Historia de una gárgola

Gárgola
Gárgola

«No es mala cosa ser una gárgola en esta catedral. Es mi castigo y, al tiempo, mi satisfacción. En otra vida anterior, yo era una persona tóxica, siempre echando mierda sobre mis vecinos, difamándoles y calumniándoles. Y el tiempo, que acaba poniendo a cada uno en su lugar, me impuso una merecida condena. Al reencarnarme me convirtió en lo que ven: un ser terrorífico en la distancia corta, encaramado en esta cornisa. Después de ¿cuatrocientos años? aquí, me gusta derramar agua sobre los transeúntes de la hermosa flor de piedra que es esta villa. Tengo el honor, reconocido en una medalla de granito que me prendieron sobre el pecho, de ser la primera gárgola de los tejados del burgo que avista el nacimiento del sol. Agradezco sus rayos tempraneros, que calientan esta piel de piedra mía. Y luego veo con tristeza su marcha hasta el día siguiente. En invierno, el agua del día se convierte en hielo por la noche, y me arruga el rostro todavía más.

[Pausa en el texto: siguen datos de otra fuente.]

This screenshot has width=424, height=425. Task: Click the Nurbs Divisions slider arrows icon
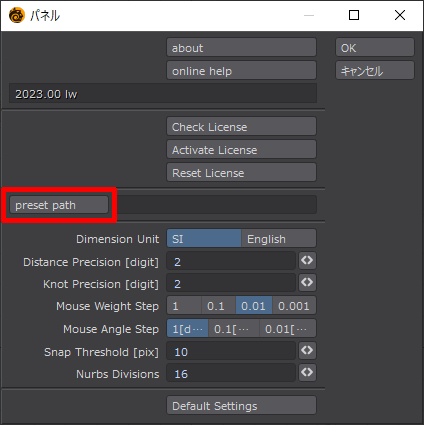[x=307, y=372]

Tales son los hitos de mi vida, en la que disfruto posando para las cámaras de turistas como usted, que me inmortalizó para siempre, al menos para otros cuatrocientos años más.»

Terrorífico ánsar

Mirada aviesa
Mirada aviesa

«Ahora que estoy mayor y se me caen las plumas, queridos hijos míos, os voy a contar un cuento, de cuando esta bandada la formábamos jóvenes frescos y dispuestos, con nuestras plumas recién estrenadas. Éramos tan felices, hasta que apareció él y algunos le designaron jefe, con esa mirada aviesa y esa pelusilla sobre el pico. Y todo el día pegando graznidos, y abrocando al personal, y haciendo de la mentira su práctica cotidiana. Le dimos boleto hace muuuucho tiempo, pero él se empeñó en seguir pontificando y difamando si hacía falta, y de cuando en cuando aparecía de golpe en los telediarios, aunque cuando lo hacía yo cambiaba de inmediato el canal para que no se os atragantara el filete ruso del susto. No sé por dónde volará ahora, si le habrán acogido en alguna casa de aves cansinas o habrá pasado a mejor vida, envenenado con su bilis. Qué ánsar tan pesado era aquel, queridos míos.»